Creating a custom framework from scratch in AWS Audit Manager - AWS Audit Manager
PrerequisitesProcedureNext stepsAdditional resources

Creating a custom framework from scratch in AWS Audit Manager

When your organization's compliance requirements don't align with the pre-built standard frameworks that are available in AWS Audit Manager, you can create your own custom framework from scratch instead.

This page outlines the steps to create a custom framework that's tailored to your specific needs.

Prerequisites

Make sure your IAM identity has appropriate permissions to create a custom framework in AWS Audit Manager. Two suggested policies that grant these permissions are AWSAuditManagerAdministratorAccess and Allow users management access to AWS Audit Manager.

Procedure

Step 1: Specify framework details

Start by specifying details about your custom framework.

To specify framework details

  1. Open the AWS Audit Manager console at https://console.aws.amazon.com/auditmanager/home.

  2. In the left navigation pane, choose Framework library and then choose Create custom framework.

  3. Under Framework details, enter a name, a compliance type (optional), and a description for your framework (also optional). Entering a compliance type such as PCI_DSS or GDPR means you can use this keyword to search for your framework later.

  4. Under Tags, choose Add new tag to associate a tag with your framework. You can specify a key and a value for each tag. The tag key is mandatory. You can use it as search criteria when searching for this framework in the framework library.

  5. Choose Next.

Step 2: Specify control sets

Next, you specify which controls you want add to your framework and how you want to organize them. Start by adding control sets to the framework, and then add controls to the control set.

Note

When you use the AWS Audit Manager console to create a custom framework, you can add up to 10 control sets for each framework.
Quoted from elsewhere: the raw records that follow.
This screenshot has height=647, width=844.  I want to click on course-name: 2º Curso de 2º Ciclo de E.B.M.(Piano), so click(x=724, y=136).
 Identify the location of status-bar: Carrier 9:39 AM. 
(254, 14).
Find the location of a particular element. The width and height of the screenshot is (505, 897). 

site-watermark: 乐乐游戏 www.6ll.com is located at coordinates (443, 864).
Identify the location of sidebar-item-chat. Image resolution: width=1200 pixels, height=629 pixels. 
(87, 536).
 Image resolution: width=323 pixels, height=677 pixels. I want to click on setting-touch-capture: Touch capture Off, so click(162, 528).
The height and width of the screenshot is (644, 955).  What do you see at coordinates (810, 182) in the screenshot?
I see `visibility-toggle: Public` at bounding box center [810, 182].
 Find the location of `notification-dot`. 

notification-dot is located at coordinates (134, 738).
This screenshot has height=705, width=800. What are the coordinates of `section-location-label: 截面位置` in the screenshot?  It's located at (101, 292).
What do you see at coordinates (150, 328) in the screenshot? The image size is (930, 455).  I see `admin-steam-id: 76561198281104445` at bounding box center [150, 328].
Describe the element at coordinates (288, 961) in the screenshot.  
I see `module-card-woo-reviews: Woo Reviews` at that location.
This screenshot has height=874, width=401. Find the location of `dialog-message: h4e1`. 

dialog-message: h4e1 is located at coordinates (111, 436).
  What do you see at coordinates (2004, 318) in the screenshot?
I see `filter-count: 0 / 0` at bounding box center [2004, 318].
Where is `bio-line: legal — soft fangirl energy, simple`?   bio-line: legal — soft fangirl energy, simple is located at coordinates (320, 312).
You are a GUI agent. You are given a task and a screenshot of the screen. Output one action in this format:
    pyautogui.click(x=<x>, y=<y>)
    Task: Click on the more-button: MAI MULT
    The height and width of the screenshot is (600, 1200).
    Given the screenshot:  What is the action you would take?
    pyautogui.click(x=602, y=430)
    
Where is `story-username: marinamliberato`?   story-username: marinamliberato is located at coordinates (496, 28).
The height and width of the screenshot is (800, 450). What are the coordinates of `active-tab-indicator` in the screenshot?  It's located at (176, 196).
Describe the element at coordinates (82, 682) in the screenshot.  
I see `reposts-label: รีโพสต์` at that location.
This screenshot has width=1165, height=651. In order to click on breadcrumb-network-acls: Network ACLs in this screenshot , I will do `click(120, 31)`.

When you use the Audit Manager API to create a custom framework, you can create more than 10 control sets. To add more control sets than the console currently allows, use the CreateAssessmentFramework API that Audit Manager provides.

To specify a control set

  1. Under Control set name, enter a name for your control set.

  2. Under Add controls, use the Control type dropdown list to select one of the two control types: Standard controls or Custom controls.

  3. Based on the option that you selected in the previous step, a list of standard controls or custom controls is displayed. Select one or more controls and choose Add to control set.

  4. In the pop-up window that appears, choose Add to control set.

  5. Review the controls that appear in the Selected controls list.

    • To add more controls, repeat steps 2–4.

    • To remove unwanted controls, select one or more controls and choose Remove control.

  6. To add a new control set, choose Add control set.

  7. To remove an unwanted control set, choose Remove control set.

  8. After you finish adding control sets and controls, choose Next.

Step 3: Review and create the framework

Review the information for your framework. To change the information for a step, choose Edit.

When you're finished, choose Create custom framework.

Next steps

After you create your new custom framework, you can create an assessment from your framework. For more information, see Creating an assessment in AWS Audit Manager.

To revisit your custom framework at a later date, see Finding the available frameworks in AWS Audit Manager. You can follow these steps to locate your custom framework so that you can then view, edit, share, or delete it.

Additional resources

For solutions to framework issues in Audit Manager, see Troubleshooting framework issues.